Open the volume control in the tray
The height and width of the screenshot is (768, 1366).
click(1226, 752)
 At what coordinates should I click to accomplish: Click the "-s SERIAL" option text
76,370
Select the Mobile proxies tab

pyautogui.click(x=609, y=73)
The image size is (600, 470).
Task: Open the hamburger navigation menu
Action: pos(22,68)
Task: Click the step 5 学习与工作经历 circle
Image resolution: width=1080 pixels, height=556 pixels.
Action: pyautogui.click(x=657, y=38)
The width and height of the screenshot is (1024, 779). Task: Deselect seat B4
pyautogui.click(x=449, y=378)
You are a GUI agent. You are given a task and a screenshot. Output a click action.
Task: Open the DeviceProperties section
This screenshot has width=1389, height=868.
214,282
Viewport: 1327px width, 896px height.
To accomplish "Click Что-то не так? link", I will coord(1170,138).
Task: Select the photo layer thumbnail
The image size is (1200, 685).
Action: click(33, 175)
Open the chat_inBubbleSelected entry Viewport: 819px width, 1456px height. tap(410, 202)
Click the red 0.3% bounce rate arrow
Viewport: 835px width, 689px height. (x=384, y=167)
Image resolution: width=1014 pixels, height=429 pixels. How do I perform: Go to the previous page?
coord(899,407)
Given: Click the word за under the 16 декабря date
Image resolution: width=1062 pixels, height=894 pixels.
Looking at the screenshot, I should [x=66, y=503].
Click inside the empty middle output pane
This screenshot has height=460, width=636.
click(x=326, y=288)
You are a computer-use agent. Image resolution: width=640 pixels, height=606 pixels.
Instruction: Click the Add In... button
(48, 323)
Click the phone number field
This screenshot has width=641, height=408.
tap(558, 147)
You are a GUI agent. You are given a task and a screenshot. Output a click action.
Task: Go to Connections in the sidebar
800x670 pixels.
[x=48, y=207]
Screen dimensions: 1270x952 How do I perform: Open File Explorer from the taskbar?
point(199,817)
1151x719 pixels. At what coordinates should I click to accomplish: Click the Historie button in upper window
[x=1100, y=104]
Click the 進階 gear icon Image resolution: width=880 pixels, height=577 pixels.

★ ★ ★ ★

• Description of the task: Exactly the lines from the one containing "Instruction: Click the Add In... button" through the last line of the material above are to be returned, with nothing else.

• Result of this exercise:
Instruction: Click the Add In... button
(48, 323)
Click the phone number field
This screenshot has width=641, height=408.
tap(558, 147)
You are a GUI agent. You are given a task and a screenshot. Output a click action.
Task: Go to Connections in the sidebar
800x670 pixels.
[x=48, y=207]
Screen dimensions: 1270x952 How do I perform: Open File Explorer from the taskbar?
point(199,817)
1151x719 pixels. At what coordinates should I click to accomplish: Click the Historie button in upper window
[x=1100, y=104]
Click the 進階 gear icon Image resolution: width=880 pixels, height=577 pixels.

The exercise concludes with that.